The Benefits & Disadvantages of Cloud Storage for Business


According to the recently published report Building Trust in a Cloudy Sky: The State of Cloud Adoption and Security, which surveyed 1,400 IT security professionals from around the globe, 73 percent of businesses are planning to store all their data in cloud data centers within 2 years. This is not unexpected as International Data Corporation (IDC) expects worldwide spending on public cloud computing to increase to $162 billion by 2020, up from $67 billion in 2015.

The question is what makes cloud storage solutions so valuable to businesses that they dedicate most of their IT budgets to cloud adoption. And, perhaps even more importantly, are there any disadvantages of cloud storage for business? This article will help you find the answers to these questions.

The Disadvantages of Using Cloud Storage

Vendor Lock-In

The term vendor lock-in describes the situation when a customer becomes so dependent on a single vendor and the products or services the vendor provides that the customer is unable to switch to another vendor without substantial expenses. Not all cloud hosting solutions integrate equally well with all business software solutions and operating systems, which means that it’s paramount to select a vendor that will be a good fit for your business.

_GIVEN PROBLEM A_
Write out the passage of the cloud storage article from "The Disadvantages of" to "for your business." without changing a word.
_GIVEN PROBLEM B_
Answer these questions from the cloud storage article:
(i) How many IT security professionals did the cited report survey?
(ii) What amount does IDC expect worldwide spending on public cloud computing to reach by 2020?
(iii) What term describes a customer becoming so dependent on a single vendor that switching would involve substantial expenses?

_SUPPLIED MATERIAL_
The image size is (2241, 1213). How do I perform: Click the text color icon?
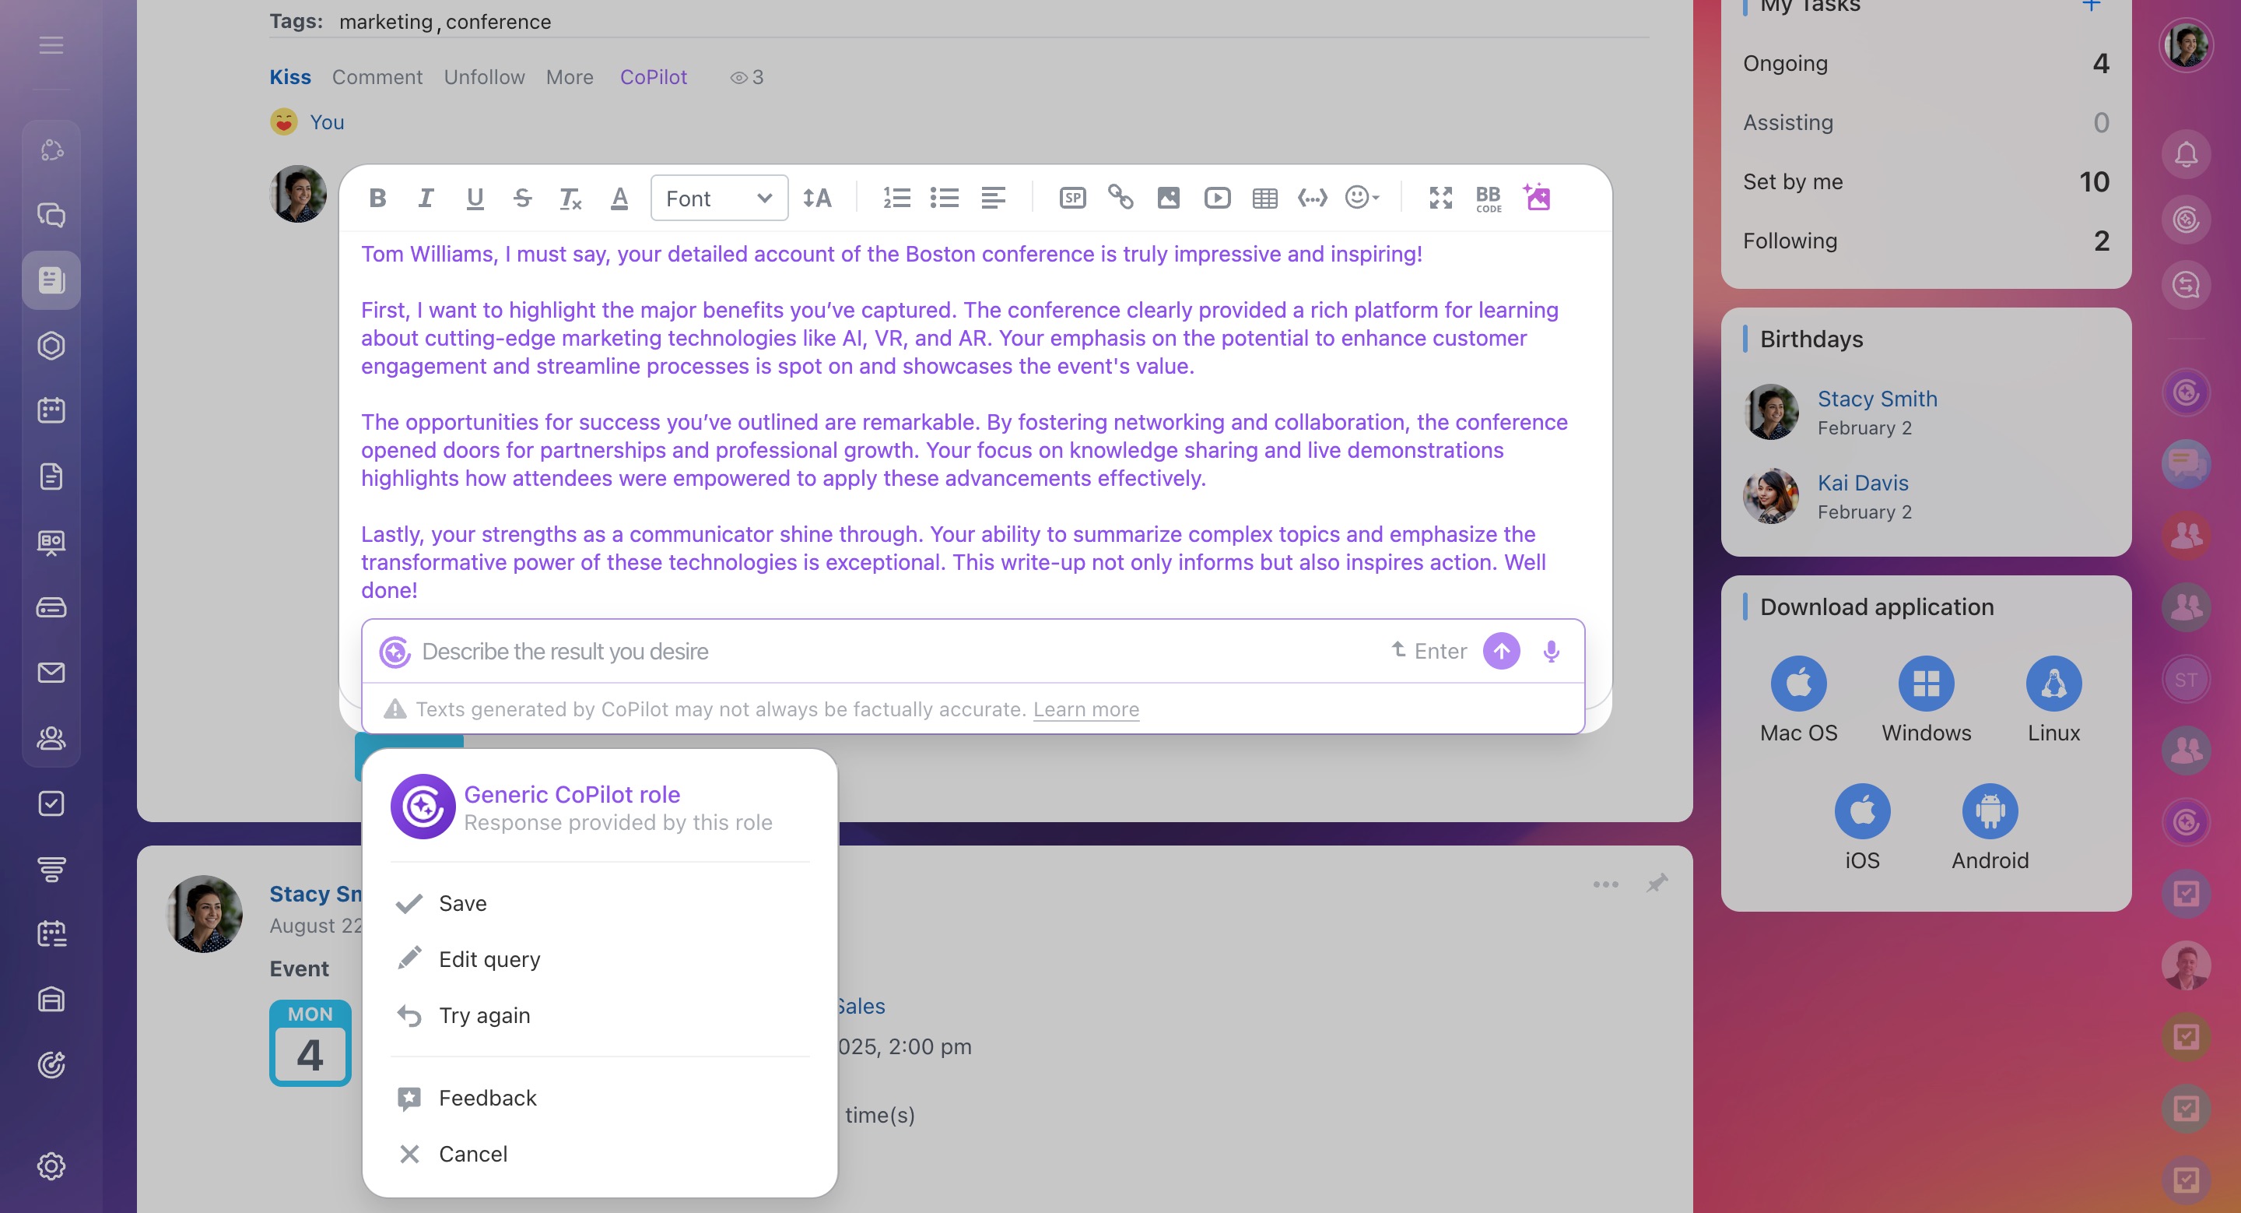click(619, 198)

_FULL ANSWER A_
The Disadvantages of Using Cloud Storage

Vendor Lock-In

The term vendor lock-in describes the situation when a customer becomes so dependent on a single vendor and the products or services the vendor provides that the customer is unable to switch to another vendor without substantial expenses. Not all cloud hosting solutions integrate equally well with all business software solutions and operating systems, which means that it’s paramount to select a vendor that will be a good fit for your business.

_FULL ANSWER B_
(i) 1,400
(ii) $162 billion
(iii) Vendor lock-in